The Council will discuss the proposal to establish a Public Safety and Community Relations board at a Committee of the Whole meeting Monday evening.
The proposed ordinance follows months of negotiations between the city and groups such as Black Lives Matter, Not In Our Town, the NAACP and the YWCA who have been dissatisfied with the process for making complaints against Bloomington officers.
Tom Cullen of the American Civil Liberties Union of Central Illinois, another of the groups that supports the ordinance, said the oversight panel is not a panacea, but should help restore trust between some members of the minority community and the police.

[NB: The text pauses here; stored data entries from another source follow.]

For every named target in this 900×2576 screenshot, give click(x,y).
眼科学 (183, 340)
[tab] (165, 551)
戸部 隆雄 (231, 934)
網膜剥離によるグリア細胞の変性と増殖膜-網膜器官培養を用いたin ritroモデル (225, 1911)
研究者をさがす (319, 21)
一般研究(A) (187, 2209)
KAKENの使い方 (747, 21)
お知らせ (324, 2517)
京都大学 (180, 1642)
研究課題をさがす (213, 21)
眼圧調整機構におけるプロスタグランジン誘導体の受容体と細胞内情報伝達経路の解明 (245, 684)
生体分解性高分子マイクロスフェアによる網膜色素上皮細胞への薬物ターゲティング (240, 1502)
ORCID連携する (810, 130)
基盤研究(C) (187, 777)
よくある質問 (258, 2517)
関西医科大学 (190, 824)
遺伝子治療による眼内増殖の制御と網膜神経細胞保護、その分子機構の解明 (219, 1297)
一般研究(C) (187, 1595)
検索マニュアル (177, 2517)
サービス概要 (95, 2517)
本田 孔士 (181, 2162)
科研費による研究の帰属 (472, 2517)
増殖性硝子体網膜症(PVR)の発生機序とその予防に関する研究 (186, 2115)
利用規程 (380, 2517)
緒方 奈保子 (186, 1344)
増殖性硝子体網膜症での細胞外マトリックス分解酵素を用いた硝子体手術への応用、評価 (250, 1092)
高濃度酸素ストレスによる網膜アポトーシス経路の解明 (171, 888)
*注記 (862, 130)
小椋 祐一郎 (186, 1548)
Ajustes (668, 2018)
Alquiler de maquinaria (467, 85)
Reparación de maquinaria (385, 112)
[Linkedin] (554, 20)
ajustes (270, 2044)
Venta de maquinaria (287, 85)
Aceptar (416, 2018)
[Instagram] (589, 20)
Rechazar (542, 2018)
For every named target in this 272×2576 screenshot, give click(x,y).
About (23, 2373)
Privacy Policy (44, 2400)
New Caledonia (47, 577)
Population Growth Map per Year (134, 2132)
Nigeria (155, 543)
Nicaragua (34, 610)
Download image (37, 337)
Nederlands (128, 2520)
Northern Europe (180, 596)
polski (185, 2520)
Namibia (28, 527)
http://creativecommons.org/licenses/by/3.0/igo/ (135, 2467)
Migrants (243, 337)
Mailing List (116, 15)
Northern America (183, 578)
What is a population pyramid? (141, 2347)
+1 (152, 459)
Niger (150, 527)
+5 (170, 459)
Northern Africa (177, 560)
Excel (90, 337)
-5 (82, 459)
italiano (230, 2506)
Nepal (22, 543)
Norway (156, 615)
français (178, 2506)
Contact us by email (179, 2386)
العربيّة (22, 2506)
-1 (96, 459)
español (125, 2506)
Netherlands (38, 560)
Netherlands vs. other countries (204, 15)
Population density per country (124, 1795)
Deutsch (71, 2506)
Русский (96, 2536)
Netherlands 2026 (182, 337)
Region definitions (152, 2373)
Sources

"One of the reasons why this board is necessary is so that people can have trust in their police force and the integrity of its procedures," Cullen said on GLT's Sound Ideas.
The board would serve in strictly an advisory capacity. It would have no investigatory authority and could not determine disciplinary actions for officers.
Collective bargaining agreements between the city and the Bloomington police prevent civilian-led boards from compelling officers to provide testimony and from re-investigating a complaint once it has been investigated by the department.
The board would be "purely advisory to the police and is designed as a mechanism to achieve community input," the draft ordinance says.
Cullen called the proposed ordinance a step in the right direction.
"Through time, patterns will emerge and recommendations will be made by this board. They are allowed to publish recommendations and reports, so this is something we do feel does have a check and balance for the police department," Cullen said.
Citizens will be able to deliver their complaints about the police directly to the Community Relations Board, which will consist of seven citizen members. Those nominated to the board must have "reputations for "fairness, integrity, impartiality and a sense of public service," according to the draft of the ordinance.
Members would be appointed by the mayor with the Council's approval. They cannot be current or former employees of a federal, state, or local law enforcement agency.
Cullen said several of the community groups who support the proposal oppose one provision that would prohibit anyone with a criminal felony conviction from serving on the panel.
"That's the one thing we're not happy with in this proposal," Cullen said. "We're hoping for people of diverse backgrounds. If you think about barring people who have felony convictions, that conviction could have happened 30 years ago and now that person is a pillar of the community." Cullen said.
The draft ordinance caps months of negotiations between the city, Police Chief Brendan Heffner, and members of several community groups. Heffner originally opposed to establishing a review board.
The Central Illinois Pride Health Center and the McLean County League of Women Voters are also lending their support to the proposed ordinance.
The Council's Monday Committee of the Whole meeting begins at 5:15 p.m. in the Osborne Room of the Bloomington Police Department. The meeting is for discussion, no action will be taken.
Editor's Note: This post has been updated to include information about the Prairie Pride Health Center and League of Women Voters of McLean County positions on the proposed ordinance.